··· Material for the task ···

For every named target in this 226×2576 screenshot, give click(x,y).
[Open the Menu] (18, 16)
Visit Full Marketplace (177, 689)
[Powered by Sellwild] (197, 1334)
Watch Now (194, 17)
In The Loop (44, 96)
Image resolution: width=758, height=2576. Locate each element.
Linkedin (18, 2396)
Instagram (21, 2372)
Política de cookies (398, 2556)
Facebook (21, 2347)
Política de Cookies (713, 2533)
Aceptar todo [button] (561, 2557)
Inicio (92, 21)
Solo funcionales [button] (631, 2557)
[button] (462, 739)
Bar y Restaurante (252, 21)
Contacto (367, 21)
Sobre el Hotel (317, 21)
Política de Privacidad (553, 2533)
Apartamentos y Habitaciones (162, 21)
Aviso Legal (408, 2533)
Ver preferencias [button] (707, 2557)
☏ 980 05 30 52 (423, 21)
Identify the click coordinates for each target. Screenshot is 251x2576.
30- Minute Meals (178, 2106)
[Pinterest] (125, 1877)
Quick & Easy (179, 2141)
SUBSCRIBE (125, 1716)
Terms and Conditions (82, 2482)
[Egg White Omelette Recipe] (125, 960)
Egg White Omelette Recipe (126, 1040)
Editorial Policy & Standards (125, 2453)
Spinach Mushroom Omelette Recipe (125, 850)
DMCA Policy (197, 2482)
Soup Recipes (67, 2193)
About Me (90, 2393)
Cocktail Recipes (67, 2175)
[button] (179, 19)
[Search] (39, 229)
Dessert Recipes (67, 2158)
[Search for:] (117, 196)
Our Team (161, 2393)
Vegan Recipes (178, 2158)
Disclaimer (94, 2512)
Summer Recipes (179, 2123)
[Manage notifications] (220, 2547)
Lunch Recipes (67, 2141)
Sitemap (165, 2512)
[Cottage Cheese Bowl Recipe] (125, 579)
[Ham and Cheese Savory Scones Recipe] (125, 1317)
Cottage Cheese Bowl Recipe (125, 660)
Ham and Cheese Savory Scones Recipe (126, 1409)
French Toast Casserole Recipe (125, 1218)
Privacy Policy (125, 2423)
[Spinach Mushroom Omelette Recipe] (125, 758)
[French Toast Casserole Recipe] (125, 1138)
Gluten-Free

···

**Task to carry out**.
Your task is to set down only the lines that run from the opening of the listing to the line with "Política de Privacidad (553, 2533)", both ends included, each unchanged.

**Exercise answer**.
For every named target in this 226×2576 screenshot, give click(x,y).
[Open the Menu] (18, 16)
Visit Full Marketplace (177, 689)
[Powered by Sellwild] (197, 1334)
Watch Now (194, 17)
In The Loop (44, 96)
Image resolution: width=758, height=2576. Locate each element.
Linkedin (18, 2396)
Instagram (21, 2372)
Política de cookies (398, 2556)
Facebook (21, 2347)
Política de Cookies (713, 2533)
Aceptar todo [button] (561, 2557)
Inicio (92, 21)
Solo funcionales [button] (631, 2557)
[button] (462, 739)
Bar y Restaurante (252, 21)
Contacto (367, 21)
Sobre el Hotel (317, 21)
Política de Privacidad (553, 2533)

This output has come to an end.